BEGIN Source records

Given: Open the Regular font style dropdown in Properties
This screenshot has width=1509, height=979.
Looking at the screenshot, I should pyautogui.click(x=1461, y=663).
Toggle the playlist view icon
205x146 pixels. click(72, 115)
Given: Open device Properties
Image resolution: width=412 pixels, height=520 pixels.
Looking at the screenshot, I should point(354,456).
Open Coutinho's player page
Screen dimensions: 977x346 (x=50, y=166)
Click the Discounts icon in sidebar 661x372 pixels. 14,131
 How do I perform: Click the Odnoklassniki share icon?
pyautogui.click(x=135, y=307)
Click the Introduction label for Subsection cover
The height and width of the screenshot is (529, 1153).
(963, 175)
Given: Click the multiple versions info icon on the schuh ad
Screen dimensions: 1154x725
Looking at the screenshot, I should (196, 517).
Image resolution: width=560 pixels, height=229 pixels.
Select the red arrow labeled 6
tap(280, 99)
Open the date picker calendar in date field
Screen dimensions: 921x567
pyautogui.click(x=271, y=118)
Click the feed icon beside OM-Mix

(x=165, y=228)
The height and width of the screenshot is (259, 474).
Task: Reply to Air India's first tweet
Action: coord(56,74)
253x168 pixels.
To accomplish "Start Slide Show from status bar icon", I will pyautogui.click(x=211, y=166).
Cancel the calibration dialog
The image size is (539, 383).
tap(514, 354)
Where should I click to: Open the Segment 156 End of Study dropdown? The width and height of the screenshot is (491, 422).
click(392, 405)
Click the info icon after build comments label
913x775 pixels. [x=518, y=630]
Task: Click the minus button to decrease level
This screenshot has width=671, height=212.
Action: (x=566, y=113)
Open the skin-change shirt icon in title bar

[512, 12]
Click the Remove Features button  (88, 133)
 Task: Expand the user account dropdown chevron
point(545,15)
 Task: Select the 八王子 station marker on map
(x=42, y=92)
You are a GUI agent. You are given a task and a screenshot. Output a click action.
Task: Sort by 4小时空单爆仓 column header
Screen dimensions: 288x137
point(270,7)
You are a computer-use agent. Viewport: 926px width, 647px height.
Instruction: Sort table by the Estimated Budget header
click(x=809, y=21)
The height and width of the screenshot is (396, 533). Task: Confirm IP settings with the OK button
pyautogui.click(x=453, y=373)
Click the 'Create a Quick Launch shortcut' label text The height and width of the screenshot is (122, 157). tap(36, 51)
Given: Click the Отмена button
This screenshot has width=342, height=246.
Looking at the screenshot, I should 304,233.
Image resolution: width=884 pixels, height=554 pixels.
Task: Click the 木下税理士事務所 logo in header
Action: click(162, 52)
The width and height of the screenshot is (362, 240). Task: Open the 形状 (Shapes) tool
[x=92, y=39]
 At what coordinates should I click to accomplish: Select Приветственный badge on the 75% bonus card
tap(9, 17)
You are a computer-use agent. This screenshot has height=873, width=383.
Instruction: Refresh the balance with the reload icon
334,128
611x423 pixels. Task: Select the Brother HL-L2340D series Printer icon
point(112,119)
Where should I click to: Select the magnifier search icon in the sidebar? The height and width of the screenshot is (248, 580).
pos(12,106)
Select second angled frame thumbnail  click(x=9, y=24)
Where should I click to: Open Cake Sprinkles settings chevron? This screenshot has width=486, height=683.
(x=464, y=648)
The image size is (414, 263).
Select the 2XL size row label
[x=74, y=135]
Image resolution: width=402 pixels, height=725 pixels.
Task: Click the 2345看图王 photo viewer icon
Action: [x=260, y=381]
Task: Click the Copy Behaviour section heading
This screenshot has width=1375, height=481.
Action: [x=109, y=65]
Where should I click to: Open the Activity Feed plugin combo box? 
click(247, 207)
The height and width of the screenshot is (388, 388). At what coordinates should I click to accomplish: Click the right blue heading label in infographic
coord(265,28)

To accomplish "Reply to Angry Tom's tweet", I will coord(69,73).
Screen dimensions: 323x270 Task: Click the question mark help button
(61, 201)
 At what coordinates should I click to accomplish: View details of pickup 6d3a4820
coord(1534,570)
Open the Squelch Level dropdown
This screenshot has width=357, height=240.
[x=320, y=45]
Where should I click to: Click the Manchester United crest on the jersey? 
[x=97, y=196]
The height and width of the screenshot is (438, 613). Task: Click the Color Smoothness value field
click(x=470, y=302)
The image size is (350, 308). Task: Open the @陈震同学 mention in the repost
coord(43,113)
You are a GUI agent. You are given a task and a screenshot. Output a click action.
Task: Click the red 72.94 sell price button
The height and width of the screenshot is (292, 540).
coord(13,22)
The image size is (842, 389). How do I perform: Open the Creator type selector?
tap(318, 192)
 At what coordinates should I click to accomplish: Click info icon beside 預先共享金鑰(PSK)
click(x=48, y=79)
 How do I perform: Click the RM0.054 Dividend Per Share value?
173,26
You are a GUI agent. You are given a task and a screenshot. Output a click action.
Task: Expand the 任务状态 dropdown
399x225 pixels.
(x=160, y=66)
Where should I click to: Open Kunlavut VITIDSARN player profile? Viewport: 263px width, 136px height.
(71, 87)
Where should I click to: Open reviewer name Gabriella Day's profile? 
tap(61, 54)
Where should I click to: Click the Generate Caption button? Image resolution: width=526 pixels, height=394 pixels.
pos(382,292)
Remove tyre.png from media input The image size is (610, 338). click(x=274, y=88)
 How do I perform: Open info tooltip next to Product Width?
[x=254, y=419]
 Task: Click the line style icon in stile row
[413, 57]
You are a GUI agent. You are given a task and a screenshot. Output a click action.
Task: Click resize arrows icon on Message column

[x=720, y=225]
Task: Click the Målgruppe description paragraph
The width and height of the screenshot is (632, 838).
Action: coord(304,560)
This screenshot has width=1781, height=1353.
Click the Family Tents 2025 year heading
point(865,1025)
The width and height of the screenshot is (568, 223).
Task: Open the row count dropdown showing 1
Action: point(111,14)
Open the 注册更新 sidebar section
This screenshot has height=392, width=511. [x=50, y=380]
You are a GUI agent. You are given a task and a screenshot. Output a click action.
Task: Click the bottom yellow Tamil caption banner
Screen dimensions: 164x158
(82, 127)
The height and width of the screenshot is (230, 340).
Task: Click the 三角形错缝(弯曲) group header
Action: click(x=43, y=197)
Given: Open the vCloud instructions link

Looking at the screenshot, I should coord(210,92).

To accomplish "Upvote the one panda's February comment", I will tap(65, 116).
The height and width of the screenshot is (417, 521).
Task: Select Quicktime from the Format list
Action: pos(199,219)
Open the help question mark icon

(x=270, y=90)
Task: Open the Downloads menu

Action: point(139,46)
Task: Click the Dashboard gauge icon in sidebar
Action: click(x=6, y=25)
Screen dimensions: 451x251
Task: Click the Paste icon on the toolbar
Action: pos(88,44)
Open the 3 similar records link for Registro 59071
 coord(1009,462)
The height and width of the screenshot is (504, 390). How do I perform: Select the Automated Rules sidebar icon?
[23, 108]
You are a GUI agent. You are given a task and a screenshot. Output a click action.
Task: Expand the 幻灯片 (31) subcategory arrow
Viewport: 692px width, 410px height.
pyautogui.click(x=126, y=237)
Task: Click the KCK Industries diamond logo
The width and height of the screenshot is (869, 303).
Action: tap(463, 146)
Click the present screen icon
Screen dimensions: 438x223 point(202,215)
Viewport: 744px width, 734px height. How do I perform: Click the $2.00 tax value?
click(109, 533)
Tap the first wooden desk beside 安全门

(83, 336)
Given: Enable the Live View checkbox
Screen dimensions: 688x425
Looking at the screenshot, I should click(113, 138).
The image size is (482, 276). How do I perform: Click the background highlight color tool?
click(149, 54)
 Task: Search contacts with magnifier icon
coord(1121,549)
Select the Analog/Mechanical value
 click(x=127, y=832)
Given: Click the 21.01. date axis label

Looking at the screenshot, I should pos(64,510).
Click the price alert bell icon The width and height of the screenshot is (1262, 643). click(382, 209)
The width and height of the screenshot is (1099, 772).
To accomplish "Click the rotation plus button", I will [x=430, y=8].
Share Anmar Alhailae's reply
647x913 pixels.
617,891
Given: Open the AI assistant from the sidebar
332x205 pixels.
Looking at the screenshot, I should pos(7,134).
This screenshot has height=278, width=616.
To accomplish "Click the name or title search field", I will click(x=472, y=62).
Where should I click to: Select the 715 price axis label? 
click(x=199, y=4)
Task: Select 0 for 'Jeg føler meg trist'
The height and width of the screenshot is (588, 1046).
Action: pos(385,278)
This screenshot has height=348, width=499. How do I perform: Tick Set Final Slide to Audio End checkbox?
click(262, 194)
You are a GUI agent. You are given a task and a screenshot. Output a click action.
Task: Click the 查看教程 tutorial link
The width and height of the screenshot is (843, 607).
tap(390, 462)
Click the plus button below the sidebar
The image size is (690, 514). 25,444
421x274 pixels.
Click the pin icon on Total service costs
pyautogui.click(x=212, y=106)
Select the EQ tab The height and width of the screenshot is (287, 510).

END Source records

Your task = Respond with nothing but the number of lines in the data above that include the word "Properties".

Solution to the problem = 2